Learn R Programming

rupturesRcpp (version 1.0.2)

Window: Slicing Window (Window)

Description

An R6 class implementing slicing window for offline change-point detection.

Arguments

Methods

$new()

Initialises a Window object.

$describe()

Describes the Window object.

$fit()

Constructs a Window module in C++.

$eval()

Evaluates the cost of a segment.

$predict()

Performs Window given a linear penalty value.

$plot()

Plots change-point segmentation in ggplot style.

$clone()

Clones the R6 object.

Author

Minh Long Nguyen edelweiss611428@gmail.com
Toby Dylan Hocking toby.hocking@r-project.org
Charles Truong ctruong@ens-paris-saclay.fr

Active bindings

minSize

Integer.
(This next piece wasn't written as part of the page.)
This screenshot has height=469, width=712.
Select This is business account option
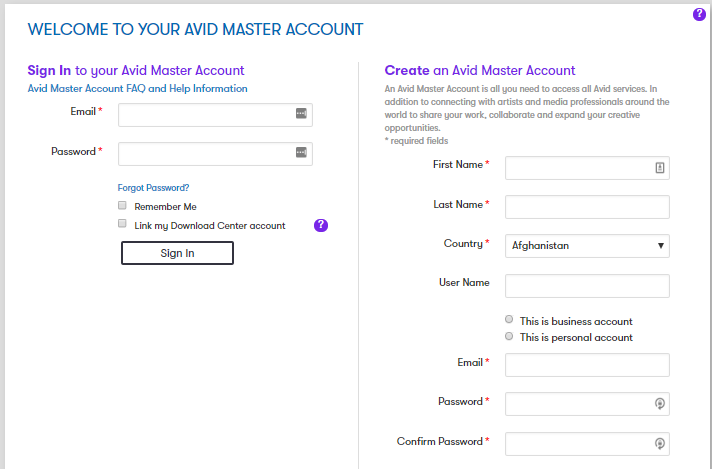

Minimum allowed segment length. Can be accessed or modified via $minSize. Modifying minSize will automatically trigger $fit().

radius

Integer. Window radius. Can be accessed or modified via $radius. Modifying radius will automatically trigger $fit().

jump

Integer. Search grid step size. Can be accessed or modified via $jump. Modifying jump will automatically trigger $fit().

costFunc

R6 object of class costFunc. Search grid step size. Can be accessed or modified via $costFunc. Modifying costFunc will automatically trigger $fit().

tsMat

Numeric matrix. Input time series matrix of size \(n \times p\). Can be accessed or modified via $tsMat. Modifying tsMat will automatically trigger $fit().

covariates

Numeric matrix. Input time series matrix having a similar number of observations as tsMat. Can be accessed or modified via $covariates. Modifying covariates will automatically trigger $fit().

Methods


Method new()

Initialises a Window object.

Usage

Window$new(minSize, jump, radius, costFunc)

Arguments

minSize

Integer. Minimum allowed segment length. Default: 1L.

jump

Integer. Search grid step size: only positions in {k, 2k, ...} are considered. Default: 1L.

radius

Integer. Radius of each sliding window. Default: 1L.

costFunc

A R6 object of class costFunc. Should be created via costFunc$new() to avoid error. Default: costFunc$new("L2").

Returns

Invisibly returns NULL.


Method describe()

Describes a Window object.

Usage

Window$describe(printConfig = FALSE)

Arguments

printConfig

Logical. Whether to print object configurations. Default: FALSE.

Returns

Invisibly returns a list storing at least the following fields:

minSize

Minimum allowed segment length.

jump

Search grid step size.

radius

Radius of each sliding window.

costFunc

The costFun object.

fitted

Whether or not $fit() has been run.

tsMat

Time series matrix.

covariates

Covariate matrix (if exists).

n

Number of observations.

p

Number of features.


Method fit()

Constructs a C++ module for Window.

Usage

Window$fit(tsMat = NULL, covariates = NULL)

Arguments

tsMat

Numeric matrix. A time series matrix of size \(n \times p\) whose rows are observations ordered in time. If tsMat = NULL, the method will use the previously assigned tsMat (e.g., set via the active binding $tsMat or from a prior $fit(tsMat)). Default: NULL.

covariates

Numeric matrix. A time series matrix having a similar number of observations as tsMat. Required for models involving both dependent and independent variables. If covariates = NULL and no prior covariates were set (i.e., $covariates is still NULL), the model is force-fitted with only an intercept. Default: NULL..

Details

This method constructs a C++ Window module and sets private$.fitted to TRUE, enabling the use of $predict() and $eval(). Some precomputations are performed to allow $predict() to run in linear time with respect to the number of local change-points (see $predict() for more details).

Returns

Invisibly returns NULL.


Method eval()

Evaluate the cost of the segment (a,b]

Usage

Window$eval(a, b)

Arguments

a

Integer. Start index of the segment (exclusive). Must satisfy start < end.

b

Integer. End index of the segment (inclusive).

Details

The segment cost is evaluated as follows:

  • L1 cost function: $$c_{L_1}(y_{(a+1)...b}) := \sum_{t = a+1}^{b} \| y_t - \tilde{y}_{(a+1)...b} \|_1$$ where \(\tilde{y}_{(a+1)...b}\) is the coordinate-wise median of the segment. If \(a \ge b - 1\), return 0.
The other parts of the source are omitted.